| The data |
..............................
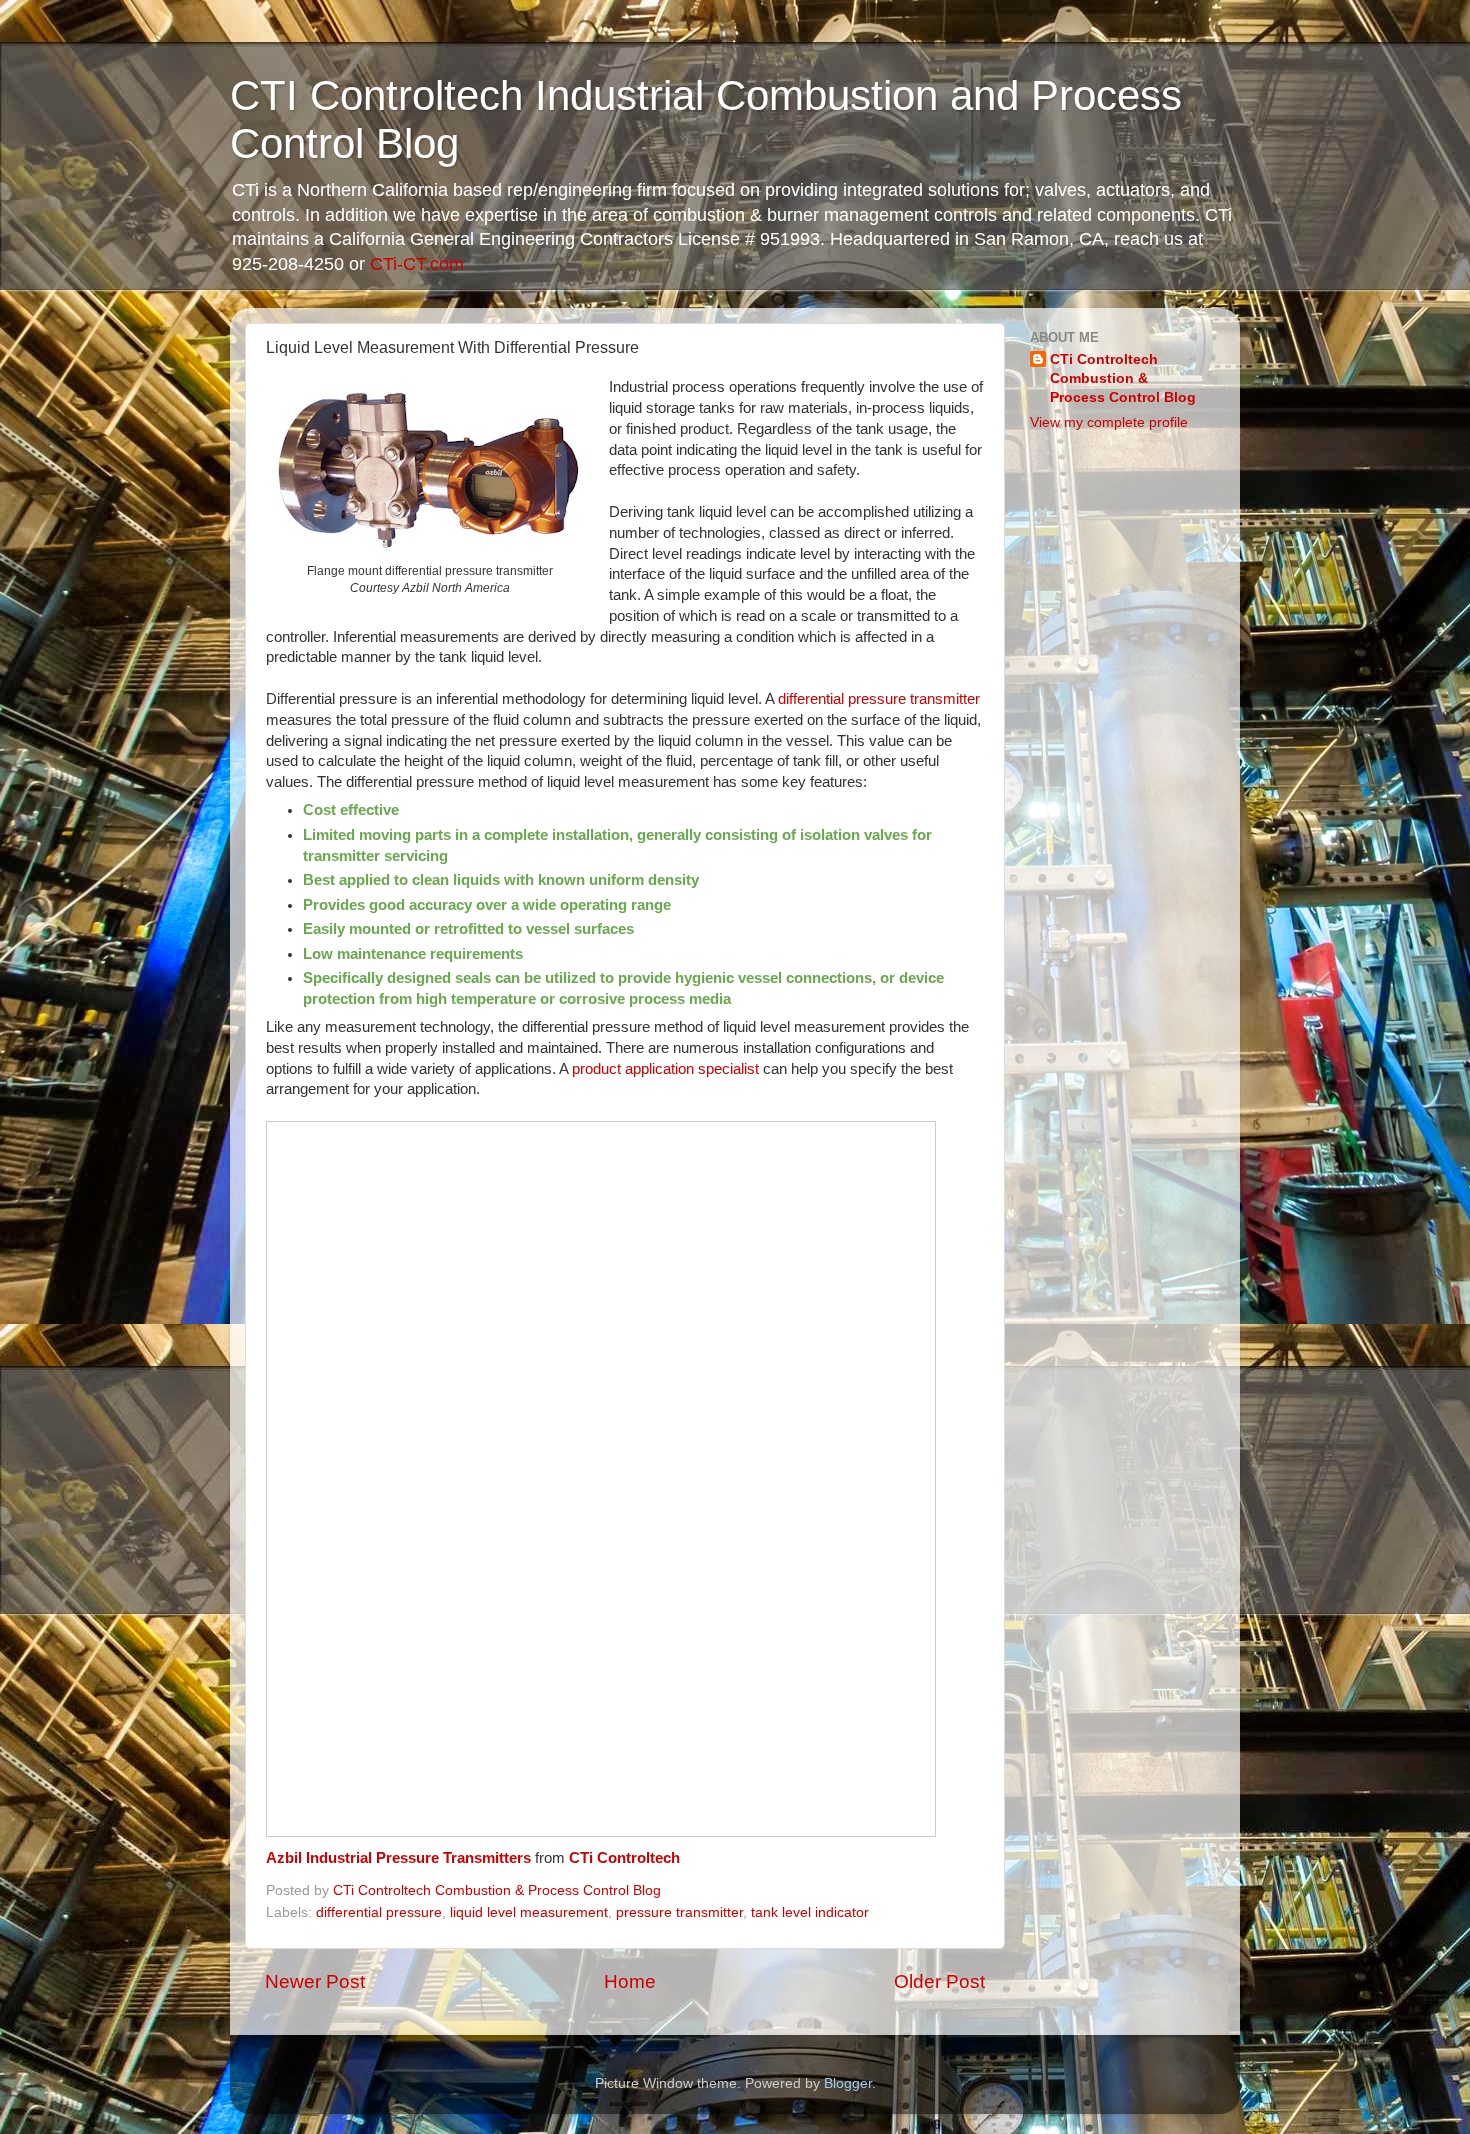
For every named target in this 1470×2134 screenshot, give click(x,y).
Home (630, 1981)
..............................
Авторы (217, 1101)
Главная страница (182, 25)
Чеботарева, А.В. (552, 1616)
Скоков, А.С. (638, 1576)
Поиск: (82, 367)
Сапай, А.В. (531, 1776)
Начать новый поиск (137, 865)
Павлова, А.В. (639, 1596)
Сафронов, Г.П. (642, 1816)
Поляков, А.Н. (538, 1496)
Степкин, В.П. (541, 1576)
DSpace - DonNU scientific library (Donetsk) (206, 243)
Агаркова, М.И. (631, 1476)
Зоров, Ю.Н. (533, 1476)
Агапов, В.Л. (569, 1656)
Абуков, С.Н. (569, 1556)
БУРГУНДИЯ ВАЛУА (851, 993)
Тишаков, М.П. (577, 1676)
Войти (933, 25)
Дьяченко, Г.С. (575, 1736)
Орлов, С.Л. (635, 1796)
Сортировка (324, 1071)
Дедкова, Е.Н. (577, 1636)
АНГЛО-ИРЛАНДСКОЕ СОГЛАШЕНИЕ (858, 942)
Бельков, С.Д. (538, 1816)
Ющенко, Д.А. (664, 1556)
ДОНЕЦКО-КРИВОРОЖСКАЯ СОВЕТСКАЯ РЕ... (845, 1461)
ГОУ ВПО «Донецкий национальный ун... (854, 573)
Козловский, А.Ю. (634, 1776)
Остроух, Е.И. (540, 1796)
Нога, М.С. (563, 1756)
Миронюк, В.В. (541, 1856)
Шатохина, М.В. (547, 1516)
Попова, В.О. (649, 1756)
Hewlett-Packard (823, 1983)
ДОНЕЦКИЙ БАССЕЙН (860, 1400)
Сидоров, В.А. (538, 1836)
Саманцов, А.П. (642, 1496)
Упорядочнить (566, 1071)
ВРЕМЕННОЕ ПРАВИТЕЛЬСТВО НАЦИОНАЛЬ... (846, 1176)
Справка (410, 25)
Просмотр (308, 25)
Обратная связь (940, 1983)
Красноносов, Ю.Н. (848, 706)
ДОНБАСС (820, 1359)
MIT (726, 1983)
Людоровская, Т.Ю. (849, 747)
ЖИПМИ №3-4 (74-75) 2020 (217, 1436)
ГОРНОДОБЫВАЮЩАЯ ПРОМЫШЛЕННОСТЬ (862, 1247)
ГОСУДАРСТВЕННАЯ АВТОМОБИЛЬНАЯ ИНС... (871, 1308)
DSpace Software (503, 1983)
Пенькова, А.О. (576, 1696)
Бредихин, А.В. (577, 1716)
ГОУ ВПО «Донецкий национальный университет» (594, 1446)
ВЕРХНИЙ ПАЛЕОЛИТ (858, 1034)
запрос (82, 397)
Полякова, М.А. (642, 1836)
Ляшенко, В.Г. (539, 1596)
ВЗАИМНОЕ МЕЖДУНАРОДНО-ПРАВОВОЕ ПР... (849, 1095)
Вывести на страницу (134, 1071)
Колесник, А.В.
..............................
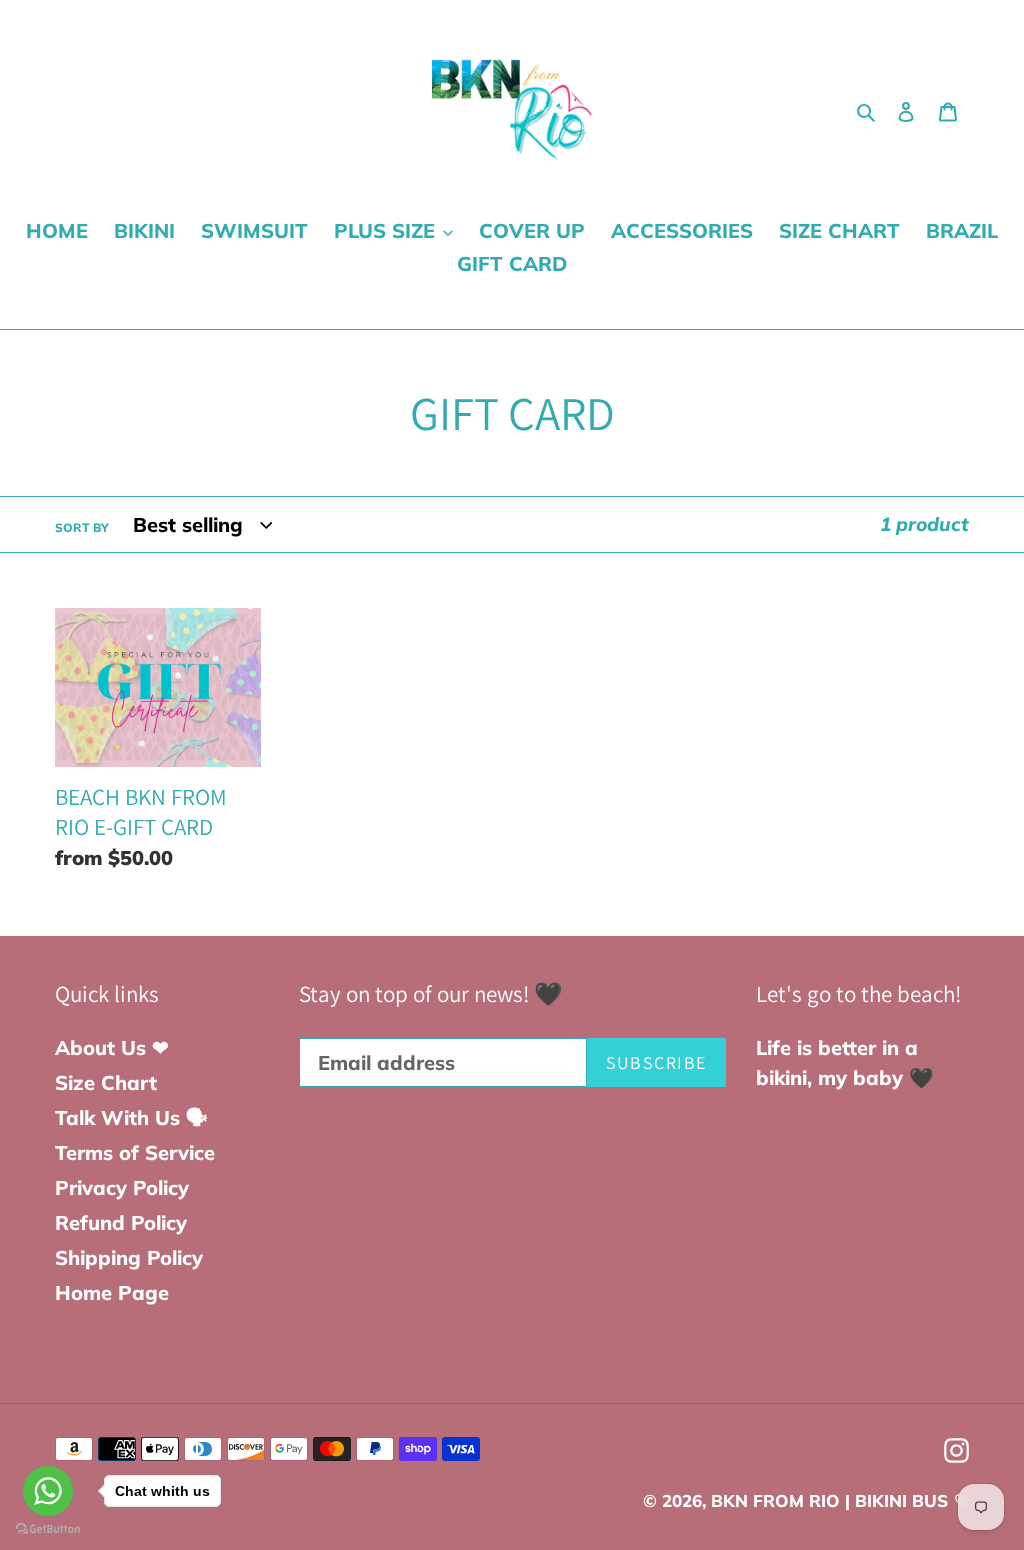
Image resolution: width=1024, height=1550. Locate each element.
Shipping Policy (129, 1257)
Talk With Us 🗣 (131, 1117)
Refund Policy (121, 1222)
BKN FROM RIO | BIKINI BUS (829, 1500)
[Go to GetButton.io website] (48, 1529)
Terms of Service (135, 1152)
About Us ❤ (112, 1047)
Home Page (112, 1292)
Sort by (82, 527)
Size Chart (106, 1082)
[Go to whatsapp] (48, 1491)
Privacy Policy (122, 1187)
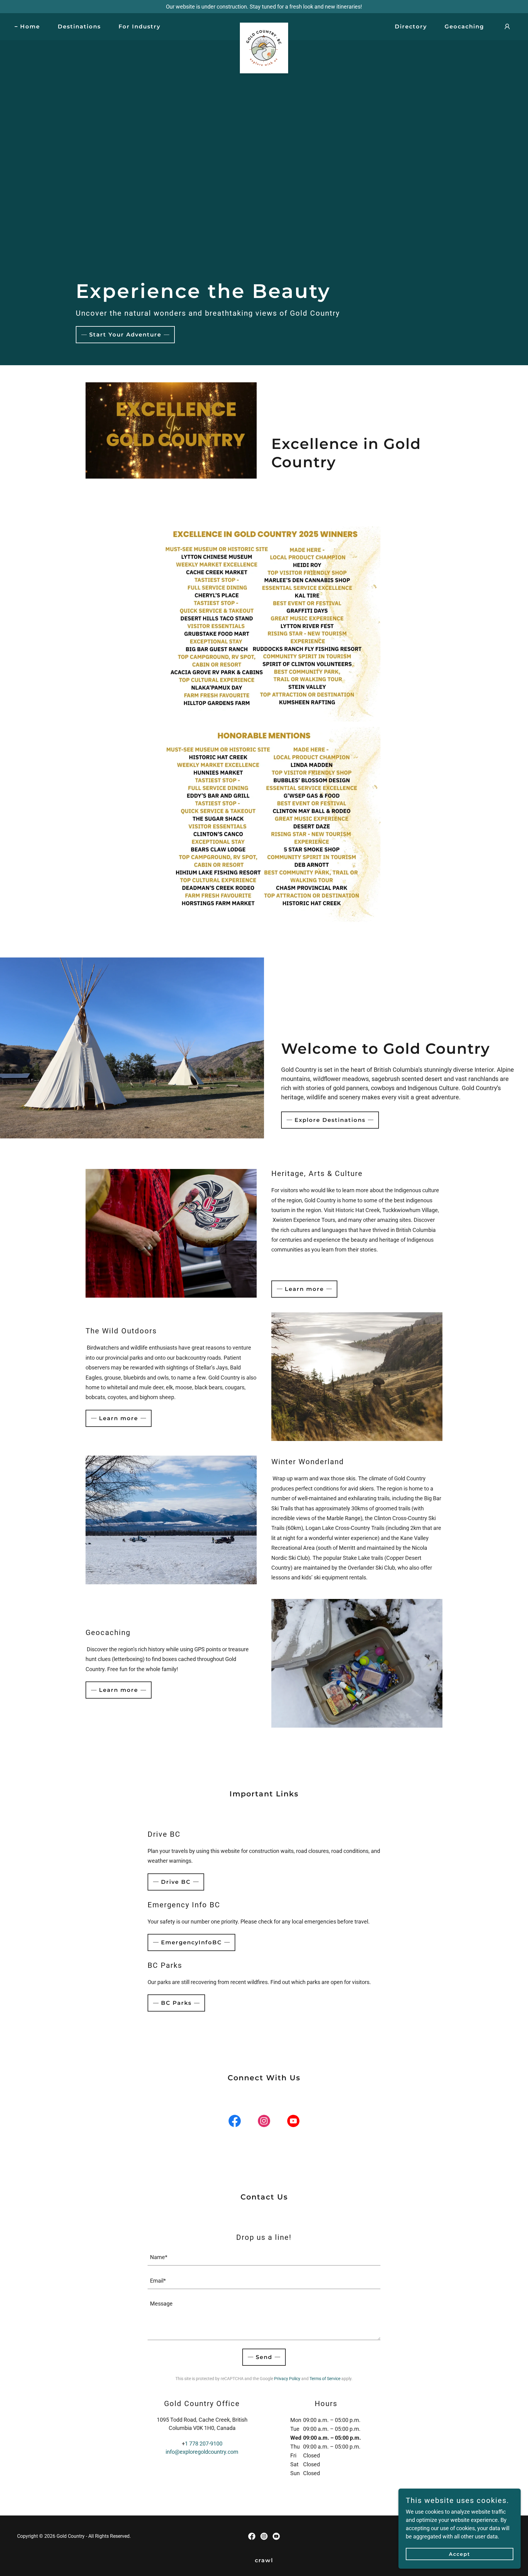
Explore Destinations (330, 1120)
..............................
| What the exercise asks |
Only one stretch of the data above is needed. Restate it word for word, from the line containing "Просмотр (308, 25)" through the line containing "Колесник, А.В.", both ends included.

| Result of the exercise |
Просмотр (308, 25)
Обратная связь (940, 1983)
Красноносов, Ю.Н. (848, 706)
ДОНБАСС (820, 1359)
MIT (726, 1983)
Людоровская, Т.Ю. (849, 747)
ЖИПМИ №3-4 (74-75) 2020 (217, 1436)
ГОРНОДОБЫВАЮЩАЯ ПРОМЫШЛЕННОСТЬ (862, 1247)
ГОСУДАРСТВЕННАЯ АВТОМОБИЛЬНАЯ ИНС... (871, 1308)
DSpace Software (503, 1983)
Пенькова, А.О. (576, 1696)
Бредихин, А.В. (577, 1716)
ГОУ ВПО «Донецкий национальный университет» (594, 1446)
ВЕРХНИЙ ПАЛЕОЛИТ (858, 1034)
запрос (82, 397)
Полякова, М.А. (642, 1836)
Ляшенко, В.Г. (539, 1596)
ВЗАИМНОЕ МЕЖДУНАРОДНО-ПРАВОВОЕ ПР... (849, 1095)
Вывести на страницу (134, 1071)
Колесник, А.В.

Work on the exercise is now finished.